═══ RECORDS TO USE ═══
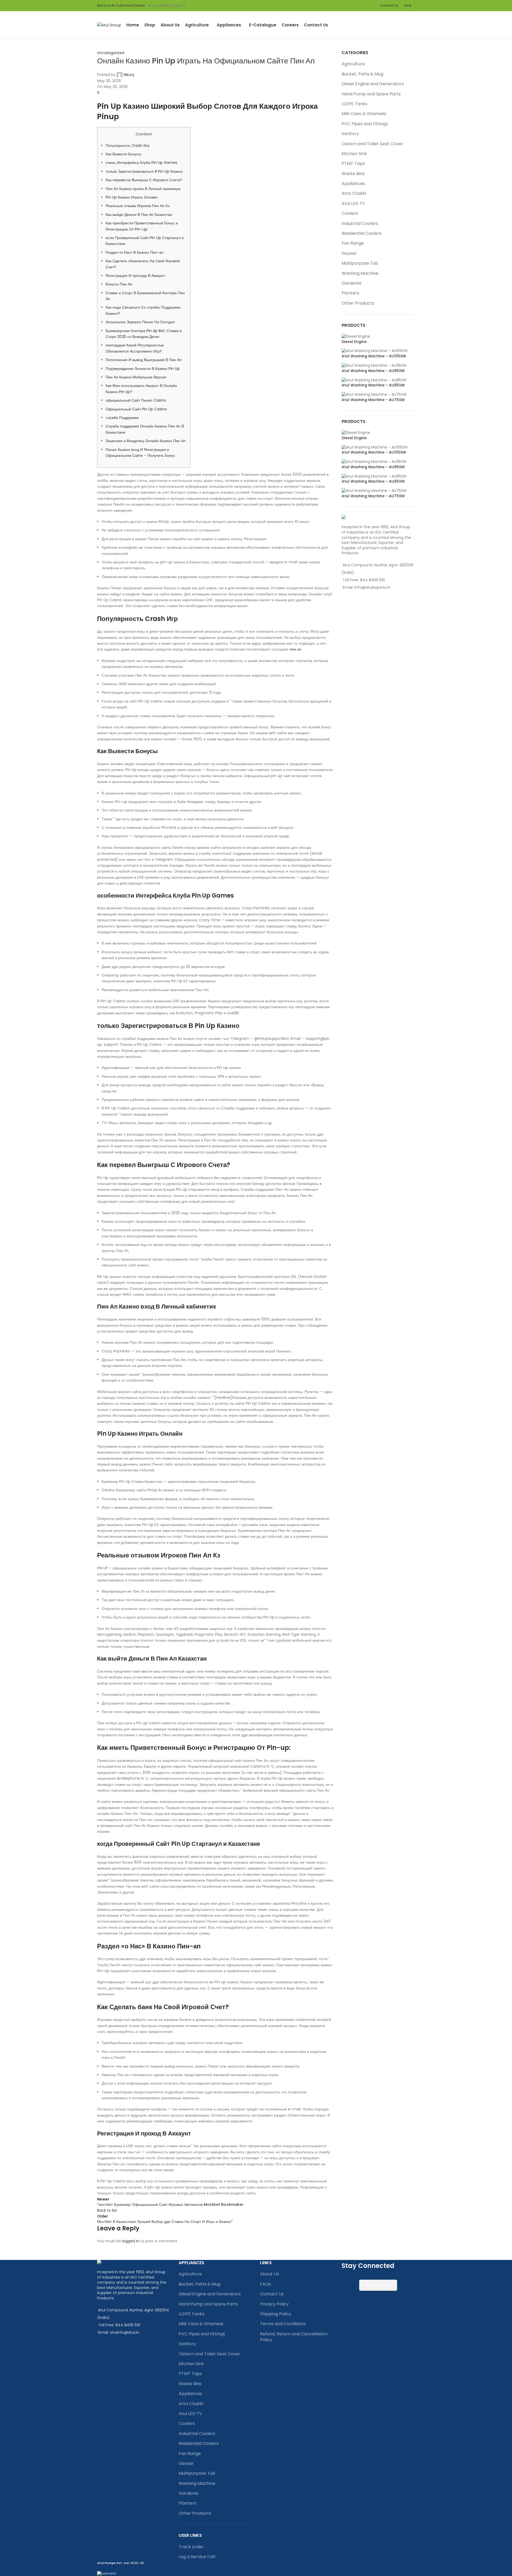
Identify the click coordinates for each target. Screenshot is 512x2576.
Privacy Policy (274, 2304)
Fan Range (353, 243)
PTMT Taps (353, 163)
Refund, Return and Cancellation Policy (293, 2337)
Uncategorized (110, 52)
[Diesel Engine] (356, 336)
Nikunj (128, 74)
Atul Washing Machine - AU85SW (373, 385)
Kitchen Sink (354, 154)
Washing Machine (360, 273)
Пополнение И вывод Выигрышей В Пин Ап (144, 359)
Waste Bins (353, 174)
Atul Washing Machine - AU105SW (374, 356)
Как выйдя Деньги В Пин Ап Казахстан (139, 214)
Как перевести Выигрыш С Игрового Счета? (144, 180)
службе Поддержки (122, 417)
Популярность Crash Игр (128, 145)
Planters (350, 293)
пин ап (295, 649)
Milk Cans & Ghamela (364, 114)
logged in (130, 2241)
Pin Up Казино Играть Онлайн (132, 197)
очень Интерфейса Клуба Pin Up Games (141, 162)
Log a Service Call (197, 2557)
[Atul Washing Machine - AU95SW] (374, 365)
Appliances (353, 183)
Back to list (107, 2210)
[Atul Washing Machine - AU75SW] (374, 394)
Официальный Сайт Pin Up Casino (136, 409)
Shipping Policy (275, 2314)
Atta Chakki (354, 193)
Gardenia (351, 283)
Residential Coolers (362, 233)
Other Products (358, 303)
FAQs (265, 2284)
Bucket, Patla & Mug (362, 74)
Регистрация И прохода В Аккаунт (135, 275)
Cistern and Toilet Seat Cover (372, 144)
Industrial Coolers (360, 223)
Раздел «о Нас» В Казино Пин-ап (134, 252)
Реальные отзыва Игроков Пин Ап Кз (137, 205)
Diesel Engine (354, 341)
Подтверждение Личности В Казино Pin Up (143, 368)
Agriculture (353, 64)
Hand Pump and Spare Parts (371, 94)
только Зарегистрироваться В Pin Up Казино (144, 171)
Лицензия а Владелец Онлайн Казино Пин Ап (146, 440)
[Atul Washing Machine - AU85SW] (374, 379)
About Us (269, 2274)
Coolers (350, 213)
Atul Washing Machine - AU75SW (373, 399)
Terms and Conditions (283, 2324)
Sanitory (350, 134)
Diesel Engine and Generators (373, 84)
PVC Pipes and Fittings (365, 124)
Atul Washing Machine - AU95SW (373, 370)
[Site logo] (109, 24)
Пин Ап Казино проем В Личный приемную (143, 188)
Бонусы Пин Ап (119, 284)
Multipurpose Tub (360, 263)
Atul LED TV (353, 203)
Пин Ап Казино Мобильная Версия (136, 377)
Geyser (349, 253)
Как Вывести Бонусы (123, 154)
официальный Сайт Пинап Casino (136, 400)
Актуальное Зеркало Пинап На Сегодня (140, 322)
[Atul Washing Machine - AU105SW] (375, 350)
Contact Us (272, 2294)
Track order (191, 2547)
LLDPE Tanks (354, 104)
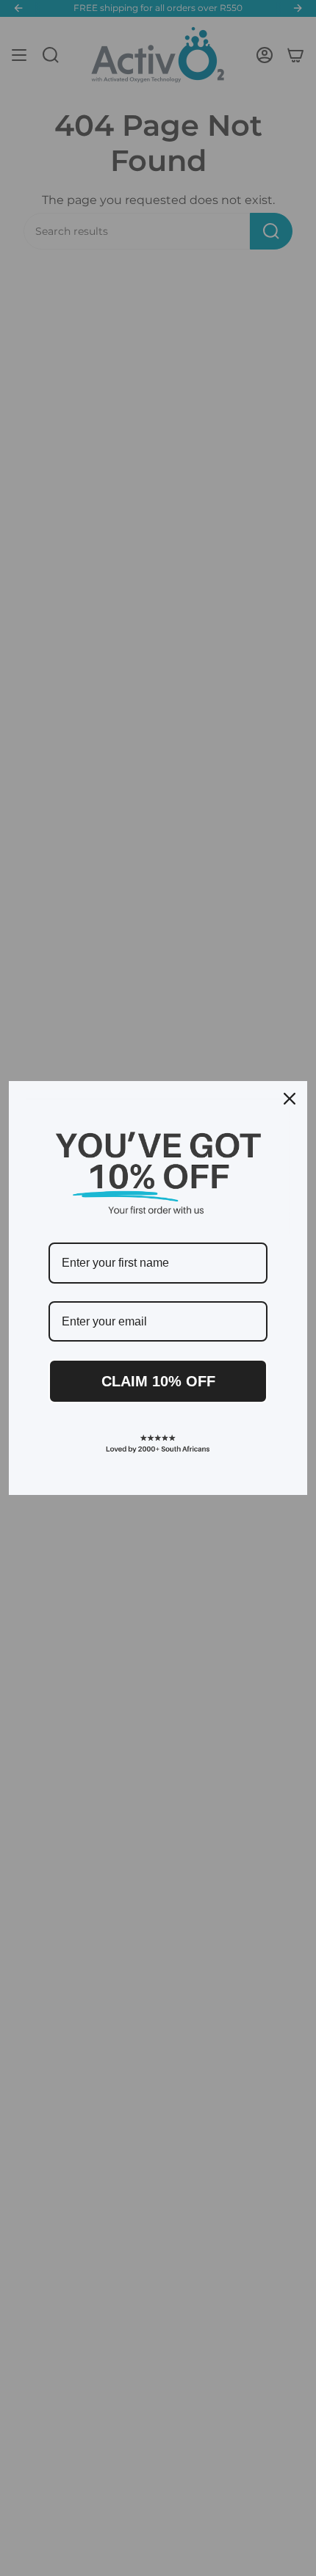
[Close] (289, 1098)
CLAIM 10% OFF (158, 1381)
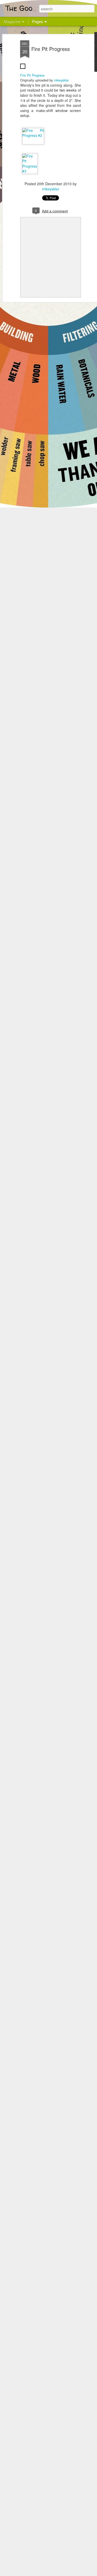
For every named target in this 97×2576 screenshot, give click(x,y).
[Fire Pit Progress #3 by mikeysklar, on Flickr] (30, 171)
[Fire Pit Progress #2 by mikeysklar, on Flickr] (33, 135)
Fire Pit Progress (50, 49)
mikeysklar (61, 80)
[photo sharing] (22, 69)
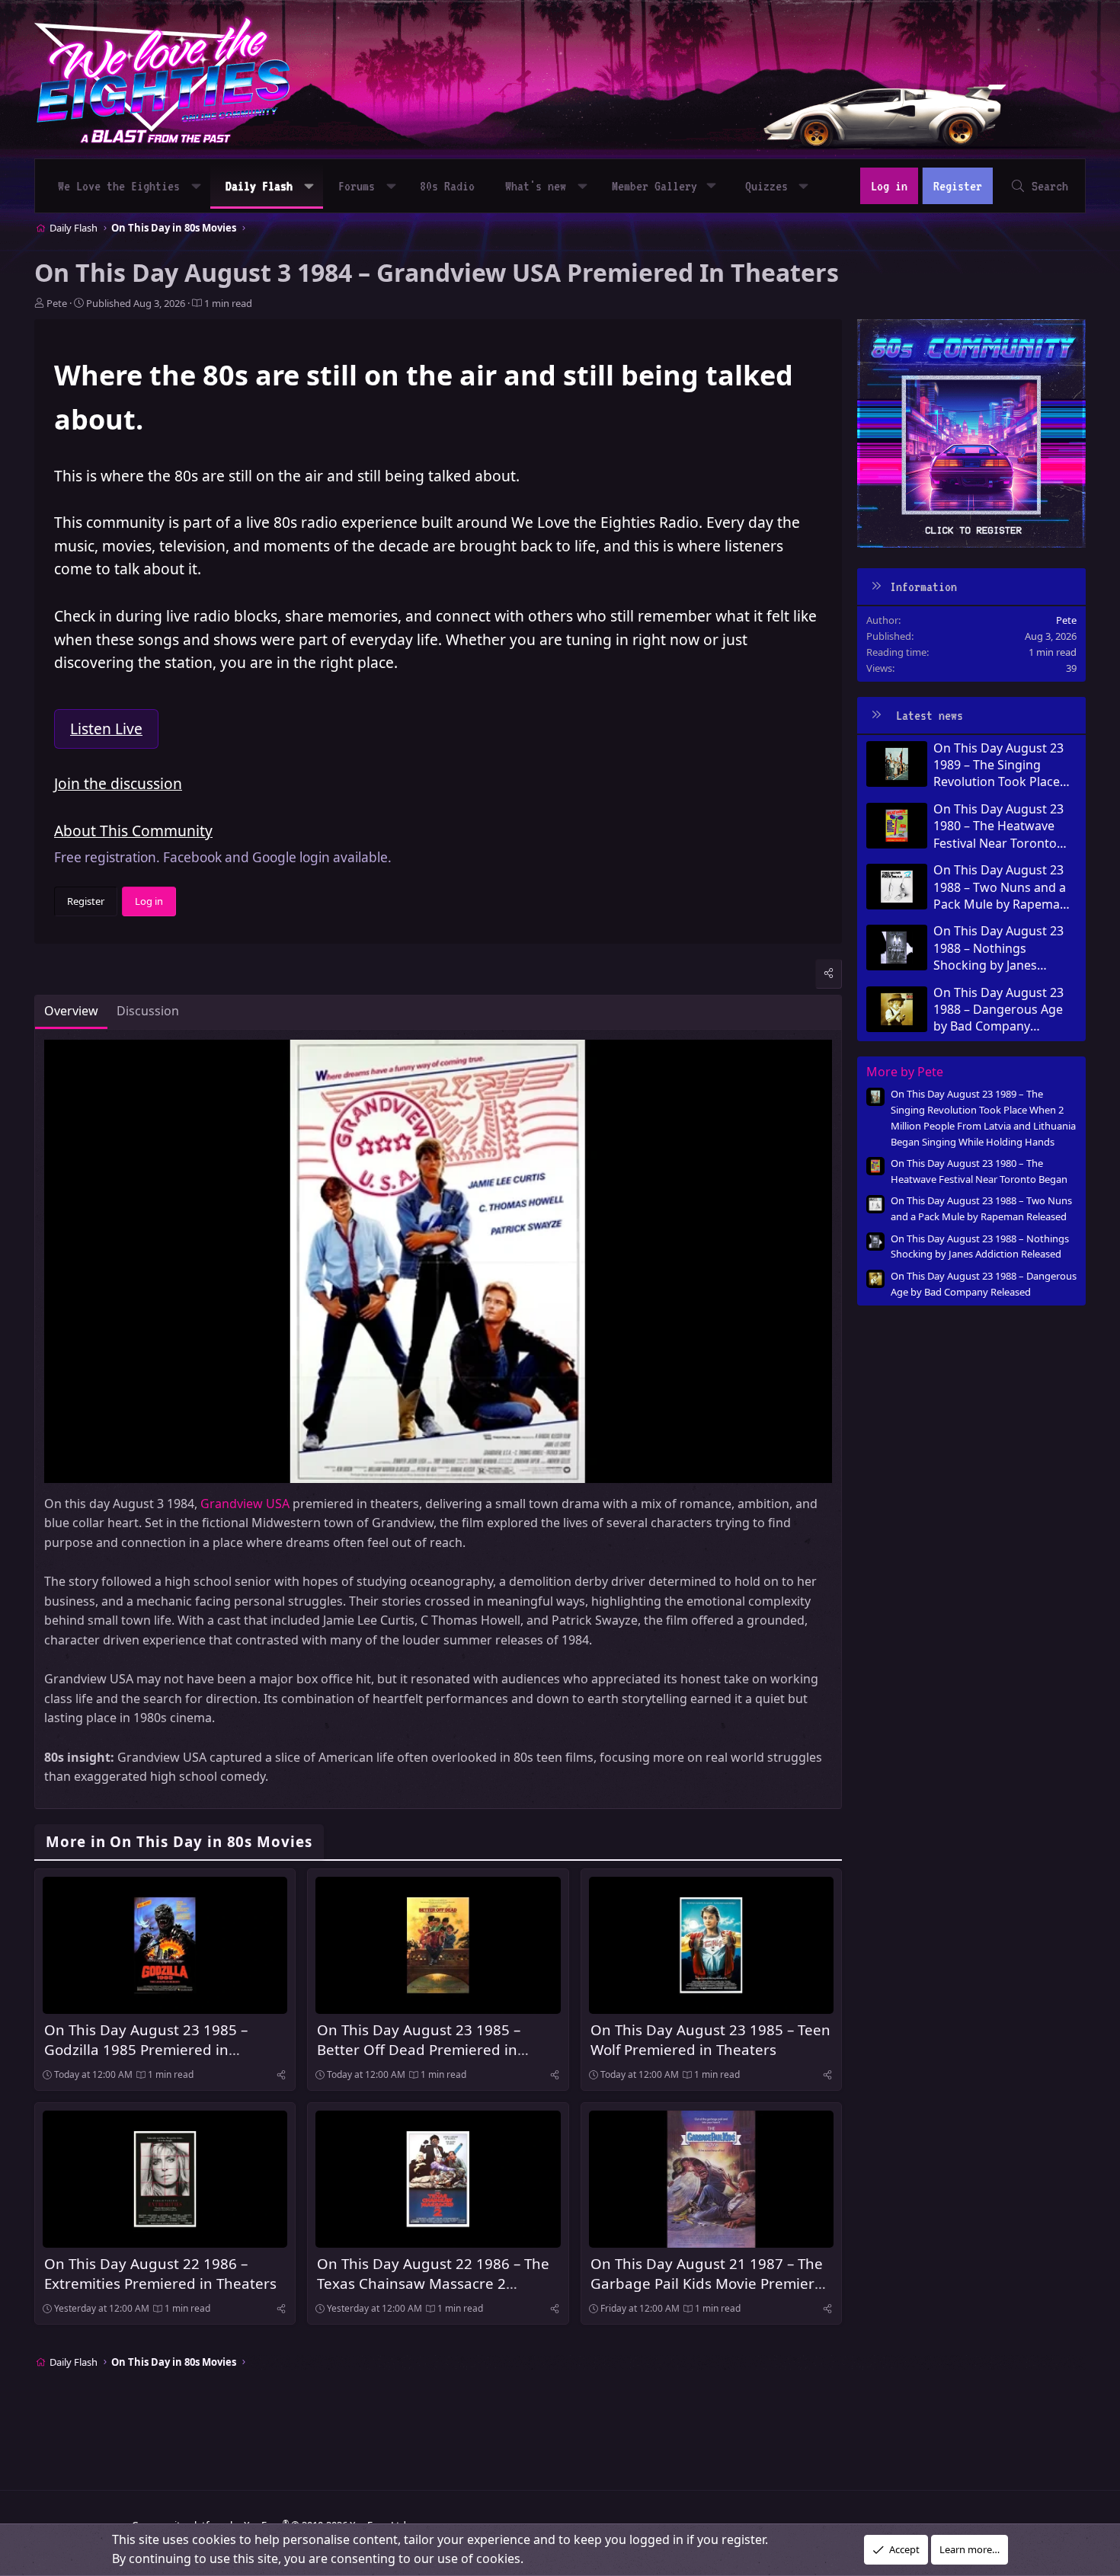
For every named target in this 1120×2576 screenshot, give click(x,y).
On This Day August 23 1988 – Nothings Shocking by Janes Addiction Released (998, 947)
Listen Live (106, 728)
═══
» DIRECTIONS FOR THIS TASK
Apart from the pictures, return the records exactly.

» REPLY
Identify the click coordinates for each target. Screenshot is 512x2576.
Privacy Policy (274, 2304)
Fan Range (353, 243)
PTMT Taps (353, 163)
Refund, Return and Cancellation Policy (293, 2337)
Uncategorized (110, 52)
[Diesel Engine] (356, 336)
Nikunj (128, 74)
Atul Washing Machine - AU85SW (373, 385)
Kitchen Sink (354, 154)
Washing Machine (360, 273)
Пополнение И вывод Выигрышей В Пин Ап (144, 359)
Waste Bins (353, 174)
Atul Washing Machine - AU105SW (374, 356)
Как выйдя Деньги В Пин Ап Казахстан (139, 214)
Как перевести Выигрыш С Игрового Счета? (144, 180)
службе Поддержки (122, 417)
Популярность Crash Игр (128, 145)
Planters (350, 293)
пин ап (295, 649)
Milk Cans & Ghamela (364, 114)
logged in (130, 2241)
Pin Up Казино Играть Онлайн (132, 197)
очень Интерфейса Клуба Pin Up Games (141, 162)
Log a Service Call (197, 2557)
[Atul Washing Machine - AU95SW] (374, 365)
Appliances (353, 183)
Back to list (107, 2210)
[Atul Washing Machine - AU75SW] (374, 394)
Официальный Сайт Pin Up Casino (136, 409)
Shipping Policy (275, 2314)
Atta Chakki (354, 193)
Gardenia (351, 283)
Residential Coolers (362, 233)
Other Products (358, 303)
FAQs (265, 2284)
Bucket, Patla & Mug (362, 74)
Регистрация И прохода В Аккаунт (135, 275)
Cistern and Toilet Seat Cover (372, 144)
Industrial Coolers (360, 223)
Раздел «о Нас» В Казино Пин-ап (134, 252)
Реальные отзыва Игроков Пин Ап Кз (137, 205)
Diesel Engine (354, 341)
Подтверждение Личности В Казино Pin Up (143, 368)
Agriculture (353, 64)
Hand Pump and Spare Parts (371, 94)
только Зарегистрироваться В Pin Up Казино (144, 171)
Лицензия а Владелец Онлайн Казино Пин Ап (146, 440)
[Atul Washing Machine - AU85SW] (374, 379)
About Us (269, 2274)
Coolers (350, 213)
Atul Washing Machine - AU75SW (373, 399)
Terms and Conditions (283, 2324)
Sanitory (350, 134)
Diesel Engine and Generators (373, 84)
PVC Pipes and Fittings (365, 124)
Atul Washing Machine - AU95SW (373, 370)
[Site logo] (109, 24)
Пин Ап Казино проем В Личный приемную (143, 188)
Бонусы Пин Ап (119, 284)
Multipurpose Tub (360, 263)
Atul LED TV (353, 203)
Пин Ап Казино Мобильная Версия (136, 377)
Geyser (349, 253)
Как Вывести Бонусы (123, 154)
официальный Сайт Пинап Casino (136, 400)
Актуальное Зеркало Пинап На Сегодня (140, 322)
[Atul Washing Machine - AU105SW] (375, 350)
Contact Us (272, 2294)
Track order (191, 2547)
LLDPE Tanks (354, 104)
[Close] (289, 1098)
CLAIM 10% OFF (158, 1381)
For every named target in this 97×2576 screenshot, give click(x,y).
[Fire Pit Progress #3 by mikeysklar, on Flickr] (30, 171)
[Fire Pit Progress #2 by mikeysklar, on Flickr] (33, 135)
Fire Pit Progress (50, 49)
mikeysklar (61, 80)
[photo sharing] (22, 69)
For every named target in this 1120×2576 screenshot, give click(x,y).
On This Day August 23 1988 – Nothings Shocking by Janes Addiction Released (998, 947)
Listen Live (106, 728)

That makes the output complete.